The pandemic of COVID-19 was caused by a novel coronavirus termed as SARS-CoV2 and is still ongoing with high morbidity and mortality rates in the whole world. The pathogenesis of COVID-19 is highly linked with over-active immune and inflammatory responses, leading to activated cytokine storm, which contribute to ARDS with worsen outcome. Currently, there is no effective therapeutic drug for the treatment of COVID-19. Zinc is known to act as an immune modulator, which plays an important role in immune defense system. Recently, zinc has been widely considered as an anti-inflammatory and anti-oxidant agent.
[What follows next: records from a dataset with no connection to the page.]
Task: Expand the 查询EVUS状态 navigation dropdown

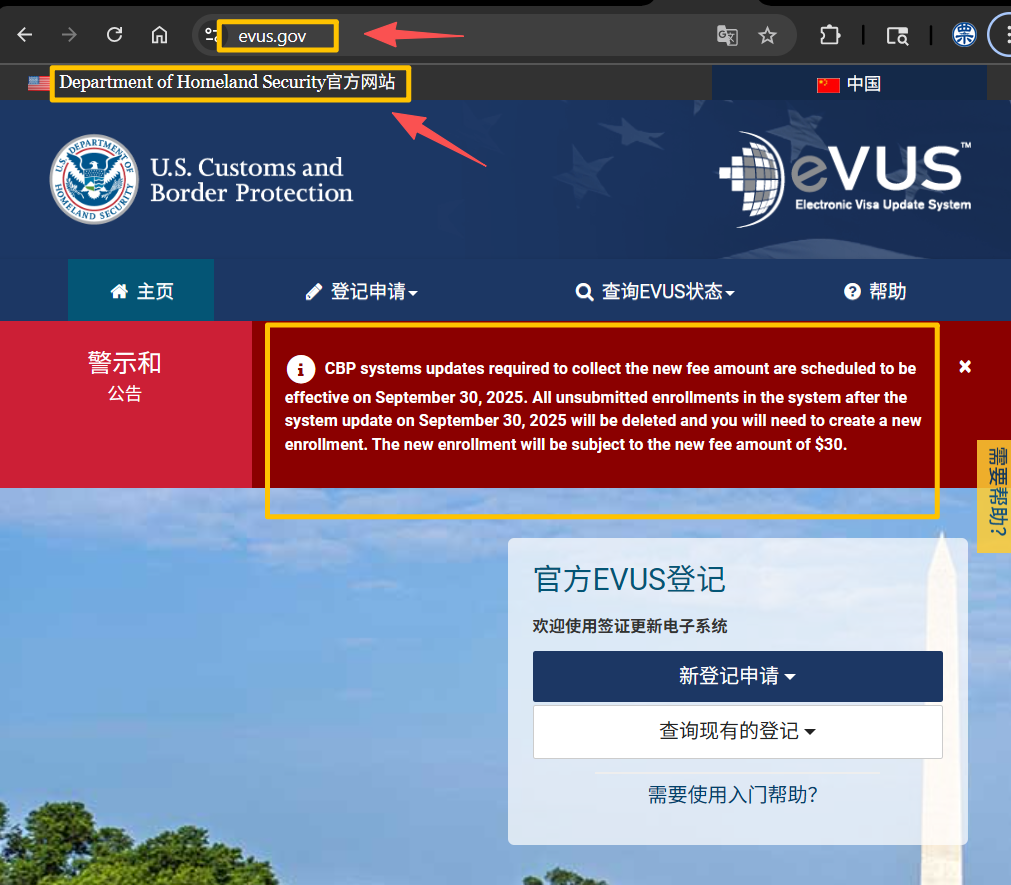Action: (655, 292)
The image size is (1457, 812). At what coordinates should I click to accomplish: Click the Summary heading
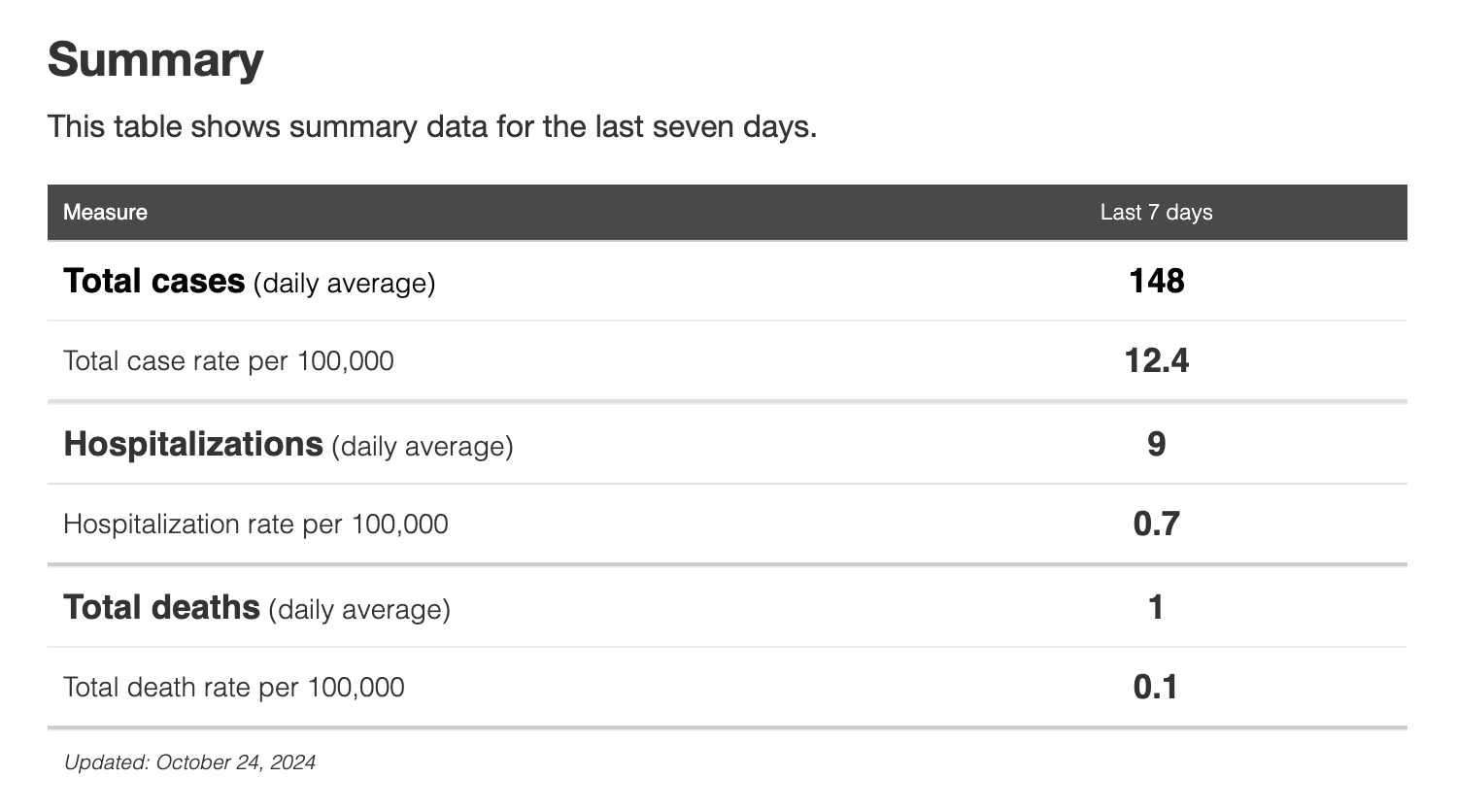pyautogui.click(x=155, y=59)
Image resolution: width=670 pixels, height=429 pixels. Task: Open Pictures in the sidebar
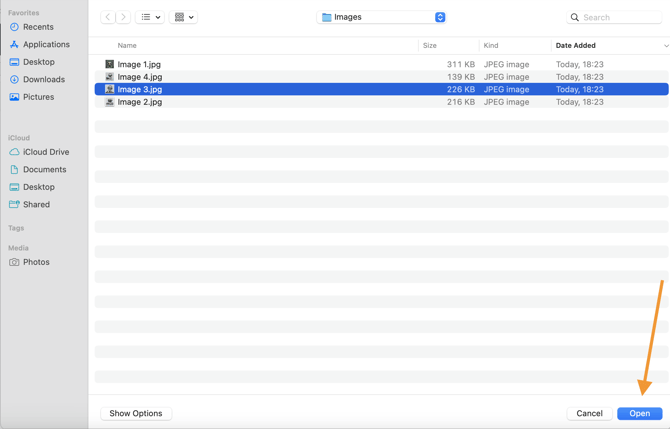click(x=38, y=97)
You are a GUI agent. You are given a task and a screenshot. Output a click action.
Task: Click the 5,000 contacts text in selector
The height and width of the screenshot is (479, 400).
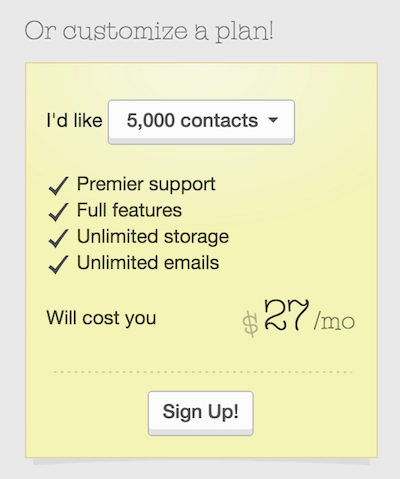click(192, 120)
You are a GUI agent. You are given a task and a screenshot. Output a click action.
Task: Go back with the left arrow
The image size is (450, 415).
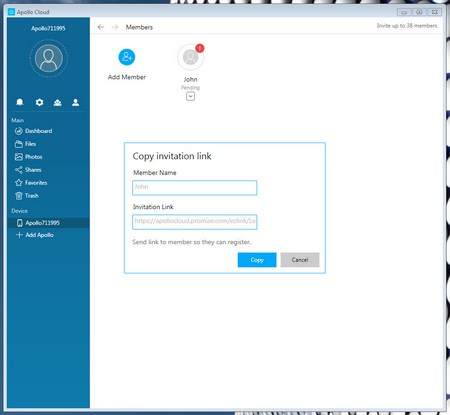[x=101, y=27]
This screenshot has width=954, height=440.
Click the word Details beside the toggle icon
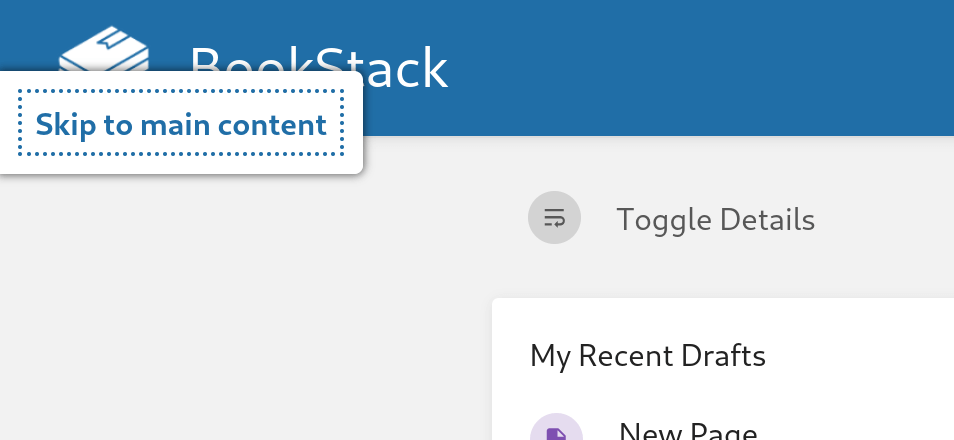(x=767, y=219)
Accumulating numbers of studies have revealed that zinc plays an important role in antiviral immunity in several viral infections. Several early clinical trials clearly indicate that zinc treatment remarkably decreased the severity of the upper respiratory infection of rhinovirus in humans. Currently, zinc has been used for the therapeutic intervention of COVID-19 in many different clinical trials. Several clinical studies reveal that zinc treatment using a combination of HCQ and zinc pronouncedly reduced symptom score and the rates of hospital admission and mortality in COVID-19 patients. These data support that zinc might act as an anti-viral agent in the addition to its anti-inflammatory and anti-oxidant properties for the adjuvant therapeutic intervention of COVID-19.